Return each record shown beneath, word for word.

Saved entries
..........
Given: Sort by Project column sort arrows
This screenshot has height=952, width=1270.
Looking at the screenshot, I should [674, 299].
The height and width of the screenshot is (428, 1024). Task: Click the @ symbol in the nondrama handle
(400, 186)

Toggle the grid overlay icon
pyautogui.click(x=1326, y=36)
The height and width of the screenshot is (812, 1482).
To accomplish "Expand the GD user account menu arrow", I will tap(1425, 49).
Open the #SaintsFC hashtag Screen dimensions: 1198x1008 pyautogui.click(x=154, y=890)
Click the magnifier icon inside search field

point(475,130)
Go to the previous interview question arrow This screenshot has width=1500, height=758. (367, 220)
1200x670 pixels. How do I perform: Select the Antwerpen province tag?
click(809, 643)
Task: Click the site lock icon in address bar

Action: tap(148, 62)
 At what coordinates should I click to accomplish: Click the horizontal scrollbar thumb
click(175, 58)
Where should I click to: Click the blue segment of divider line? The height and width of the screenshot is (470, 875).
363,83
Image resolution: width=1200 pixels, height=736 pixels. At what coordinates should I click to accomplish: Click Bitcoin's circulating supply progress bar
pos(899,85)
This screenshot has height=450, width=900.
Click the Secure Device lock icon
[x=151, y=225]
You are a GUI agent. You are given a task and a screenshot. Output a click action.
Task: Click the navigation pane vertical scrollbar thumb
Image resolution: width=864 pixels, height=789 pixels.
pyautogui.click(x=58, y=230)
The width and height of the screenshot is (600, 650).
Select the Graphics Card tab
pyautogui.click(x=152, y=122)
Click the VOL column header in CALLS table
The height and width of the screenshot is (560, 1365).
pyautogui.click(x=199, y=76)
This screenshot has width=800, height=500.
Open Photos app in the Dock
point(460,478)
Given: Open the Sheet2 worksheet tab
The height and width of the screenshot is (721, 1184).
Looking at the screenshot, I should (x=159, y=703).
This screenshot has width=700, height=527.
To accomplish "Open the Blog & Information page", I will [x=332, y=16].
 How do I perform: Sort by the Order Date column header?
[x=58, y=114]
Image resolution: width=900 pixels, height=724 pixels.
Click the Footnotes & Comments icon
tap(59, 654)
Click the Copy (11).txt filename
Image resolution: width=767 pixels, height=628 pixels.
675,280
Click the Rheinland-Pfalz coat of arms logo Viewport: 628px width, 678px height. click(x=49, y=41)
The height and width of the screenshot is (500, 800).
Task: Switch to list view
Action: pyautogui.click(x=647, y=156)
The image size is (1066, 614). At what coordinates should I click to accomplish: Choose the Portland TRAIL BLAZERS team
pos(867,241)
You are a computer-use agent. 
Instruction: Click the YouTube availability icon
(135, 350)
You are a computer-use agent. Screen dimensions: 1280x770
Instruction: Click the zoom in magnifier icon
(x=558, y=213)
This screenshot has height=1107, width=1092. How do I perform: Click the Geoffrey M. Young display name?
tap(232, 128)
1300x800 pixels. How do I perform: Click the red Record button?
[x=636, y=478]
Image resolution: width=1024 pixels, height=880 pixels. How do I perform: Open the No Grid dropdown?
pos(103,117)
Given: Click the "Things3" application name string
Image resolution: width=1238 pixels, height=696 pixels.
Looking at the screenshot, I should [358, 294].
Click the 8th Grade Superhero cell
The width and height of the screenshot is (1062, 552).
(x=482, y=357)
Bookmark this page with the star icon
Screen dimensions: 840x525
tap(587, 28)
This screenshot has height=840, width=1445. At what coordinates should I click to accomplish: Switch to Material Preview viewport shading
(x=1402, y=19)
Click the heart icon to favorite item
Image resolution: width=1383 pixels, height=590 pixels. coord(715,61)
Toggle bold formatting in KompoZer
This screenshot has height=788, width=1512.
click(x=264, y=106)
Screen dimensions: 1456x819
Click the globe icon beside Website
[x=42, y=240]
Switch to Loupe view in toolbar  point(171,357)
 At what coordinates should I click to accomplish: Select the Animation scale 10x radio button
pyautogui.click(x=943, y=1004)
..........
### Exercise answer
Given: Sort by Project column sort arrows
This screenshot has height=952, width=1270.
Looking at the screenshot, I should [674, 299].
The height and width of the screenshot is (428, 1024). Task: Click the @ symbol in the nondrama handle
(400, 186)

Toggle the grid overlay icon
pyautogui.click(x=1326, y=36)
The height and width of the screenshot is (812, 1482).
To accomplish "Expand the GD user account menu arrow", I will tap(1425, 49).
Open the #SaintsFC hashtag Screen dimensions: 1198x1008 pyautogui.click(x=154, y=890)
Click the magnifier icon inside search field

point(475,130)
Go to the previous interview question arrow This screenshot has width=1500, height=758. (367, 220)
1200x670 pixels. How do I perform: Select the Antwerpen province tag?
click(809, 643)
Task: Click the site lock icon in address bar

Action: tap(148, 62)
 At what coordinates should I click to accomplish: Click the horizontal scrollbar thumb
click(175, 58)
Where should I click to: Click the blue segment of divider line? The height and width of the screenshot is (470, 875).
363,83
Image resolution: width=1200 pixels, height=736 pixels. At what coordinates should I click to accomplish: Click Bitcoin's circulating supply progress bar
pos(899,85)
This screenshot has height=450, width=900.
Click the Secure Device lock icon
[x=151, y=225]
You are a GUI agent. You are given a task and a screenshot. Output a click action.
Task: Click the navigation pane vertical scrollbar thumb
Image resolution: width=864 pixels, height=789 pixels.
pyautogui.click(x=58, y=230)
The width and height of the screenshot is (600, 650).
Select the Graphics Card tab
pyautogui.click(x=152, y=122)
Click the VOL column header in CALLS table
The height and width of the screenshot is (560, 1365).
pyautogui.click(x=199, y=76)
This screenshot has width=800, height=500.
Open Photos app in the Dock
point(460,478)
Given: Open the Sheet2 worksheet tab
The height and width of the screenshot is (721, 1184).
Looking at the screenshot, I should (x=159, y=703).
This screenshot has width=700, height=527.
To accomplish "Open the Blog & Information page", I will [x=332, y=16].
 How do I perform: Sort by the Order Date column header?
[x=58, y=114]
Image resolution: width=900 pixels, height=724 pixels.
Click the Footnotes & Comments icon
tap(59, 654)
Click the Copy (11).txt filename
Image resolution: width=767 pixels, height=628 pixels.
675,280
Click the Rheinland-Pfalz coat of arms logo Viewport: 628px width, 678px height. click(x=49, y=41)
The height and width of the screenshot is (500, 800).
Task: Switch to list view
Action: pyautogui.click(x=647, y=156)
The image size is (1066, 614). At what coordinates should I click to accomplish: Choose the Portland TRAIL BLAZERS team
pos(867,241)
You are a computer-use agent. 
Instruction: Click the YouTube availability icon
(135, 350)
You are a computer-use agent. Screen dimensions: 1280x770
Instruction: Click the zoom in magnifier icon
(x=558, y=213)
This screenshot has height=1107, width=1092. How do I perform: Click the Geoffrey M. Young display name?
tap(232, 128)
1300x800 pixels. How do I perform: Click the red Record button?
[x=636, y=478]
Image resolution: width=1024 pixels, height=880 pixels. How do I perform: Open the No Grid dropdown?
pos(103,117)
Given: Click the "Things3" application name string
Image resolution: width=1238 pixels, height=696 pixels.
Looking at the screenshot, I should [358, 294].
Click the 8th Grade Superhero cell
The width and height of the screenshot is (1062, 552).
(x=482, y=357)
Bookmark this page with the star icon
Screen dimensions: 840x525
tap(587, 28)
This screenshot has height=840, width=1445. At what coordinates should I click to accomplish: Switch to Material Preview viewport shading
(x=1402, y=19)
Click the heart icon to favorite item
Image resolution: width=1383 pixels, height=590 pixels. coord(715,61)
Toggle bold formatting in KompoZer
This screenshot has height=788, width=1512.
click(x=264, y=106)
Screen dimensions: 1456x819
Click the globe icon beside Website
[x=42, y=240]
Switch to Loupe view in toolbar  point(171,357)
 At what coordinates should I click to accomplish: Select the Animation scale 10x radio button
pyautogui.click(x=943, y=1004)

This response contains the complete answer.